The childish phrase brings me back to a simpler time in my life:

It's the first day of kindergarten. The other kids are playing tag or hopscotch or house - and I'm perfectly content having the swing set all to myself. I decide to find out if I can see overtop of the pines in the corner of the schoolyard. I'm making good progress when, from the peak of my arc, I notice a boy meandering toward me. Something about the way he's watching me makes me abandon my mission. I shimmy forward in my seat so I can dig my shoes into the mulch.

"Hi," he says as I'm slowing down.

"Hi," I say back, dismounting so I land in front of him.

"My name's Mike," he informs me. He has floppy black hair and wide dark eyes that won't stop lingering on mine. He's a few inches taller than me - which is saying something, since we're only five - but he looks very out of his depth. The way he's tapping his fingers against his leg reminds me of my mom.

"I'm Will," I tell him.

"Will. Okay," Mike echoes with a nod, like he's committing my name to memory. Then his mouth seems to race ahead of his mind, and he blurts: "Do you want to be friends?"

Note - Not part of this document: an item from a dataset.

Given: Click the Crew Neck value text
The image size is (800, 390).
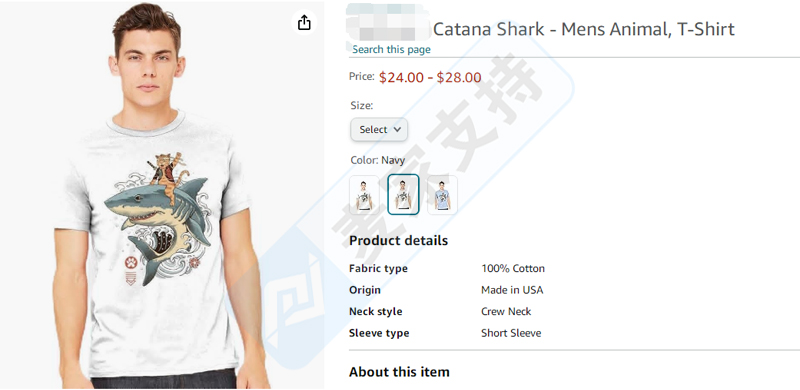Looking at the screenshot, I should [x=506, y=311].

When Jesse recites those same six words, that memory hits me like a slap. Butterflies erupt in my stomach, and my heart skips a beat. I definitely didn't feel that when I was five - and it makes me hesitate. But when I look into Jesse's soft brown eyes, my indecision evaporates. His expression holds the same childlike hope that I saw in Mike all those years ago, and I recognize it as the silent plea of someone who doesn't want to be alone. I guess I understand that concept pretty well.

So I put on my friendliest smile, and I quote myself: "Yeah! Of course!"

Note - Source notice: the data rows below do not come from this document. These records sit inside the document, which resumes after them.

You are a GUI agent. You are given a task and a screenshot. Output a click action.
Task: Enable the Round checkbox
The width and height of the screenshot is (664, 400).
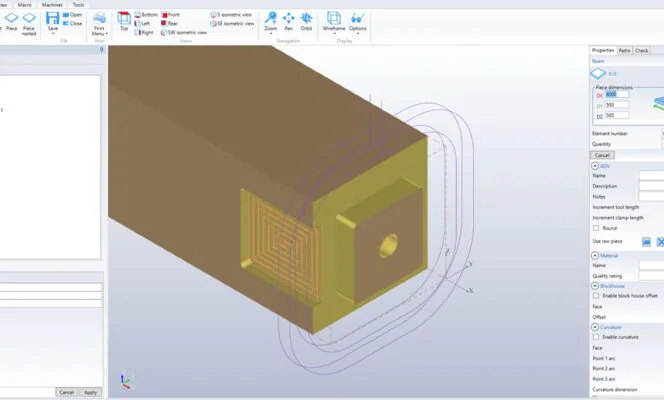tap(596, 228)
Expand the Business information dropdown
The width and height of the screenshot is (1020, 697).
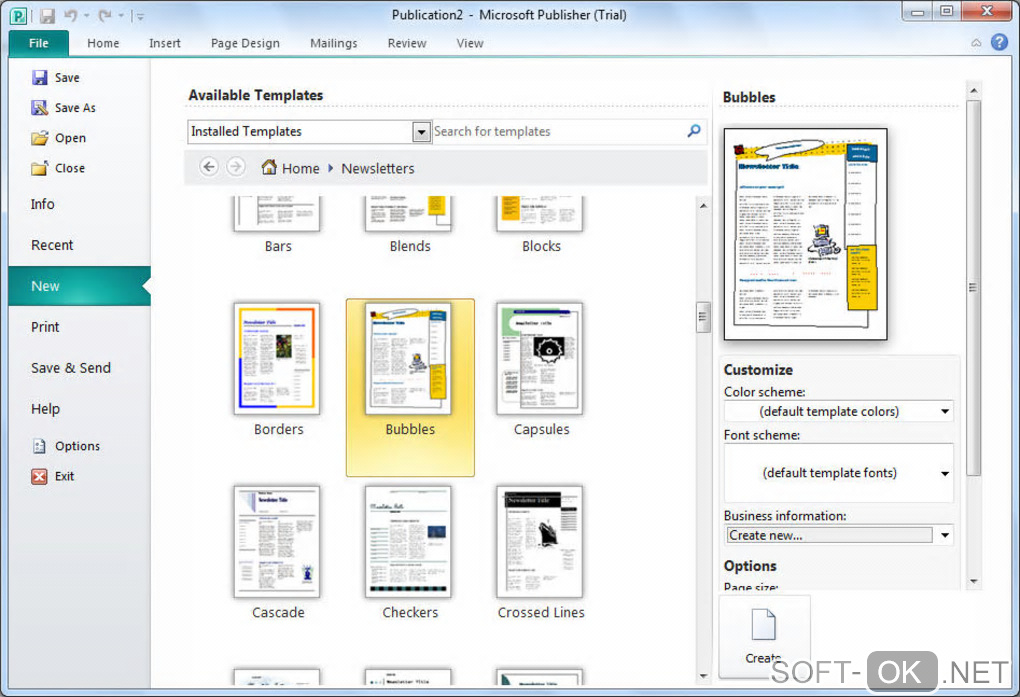[x=945, y=535]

Moments later, I'm getting into the passenger seat of my brother's car. "Hey," Jonathan greets me, sounding pleasantly surprised. "You seem happy. Did something good happen today?"

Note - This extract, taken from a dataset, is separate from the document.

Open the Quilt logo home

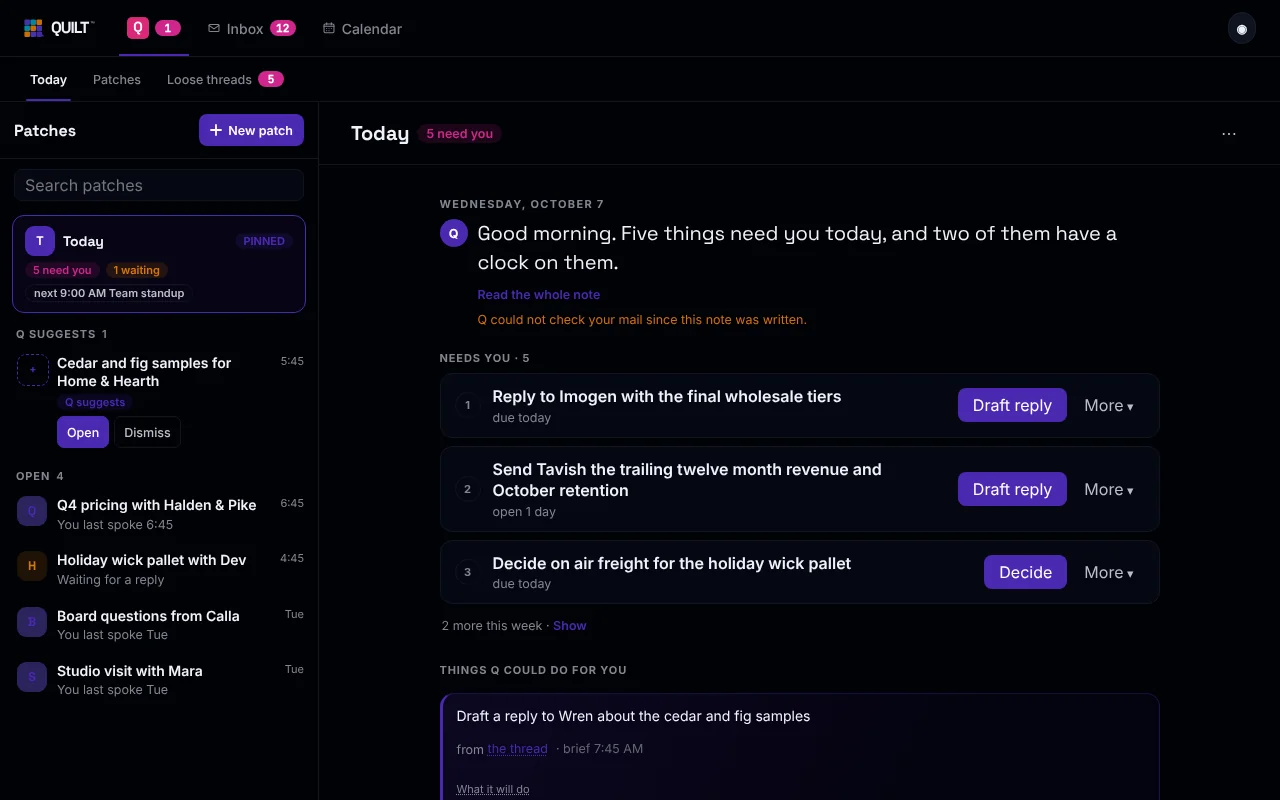[58, 28]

His question reminds me of the incident at the lockers - until the thought of Jesse's grin chases it away again. "I made a new friend," I tell him, allowing myself a smile.

That peaks my brother's interest. "Oh, yeah? What's his name?"

"Jesse," I answer without thinking. As Jonathan starts to drive, I furrow my eyebrows at him. "What made you think it was a boy?"

Jonathan shrugs, keeping his eyes on the road. "Lucky guess?" He suggests innocently.

I pout at the way his lips are pursed. I know that look. When he glances at me, he holds my gaze for a second too long. It's like those golden brown eyes are staring right through me. I can't help but notice that Jesse's are a similar shade. My face heats up at the thought, and I look away. Out of the corner of my eye, I see Jonathan's smirk growing.

"Shut up," I mutter, even though he didn't say a word.

My brother just chuckles and turns his attention back to the road. He doesn't ask for an explanation, because he doesn't need one.

Still blushing, I lean my head against the cool window and pretend to watch the world passing by, but I hardly see a thing. I'm too busy trying not to smile.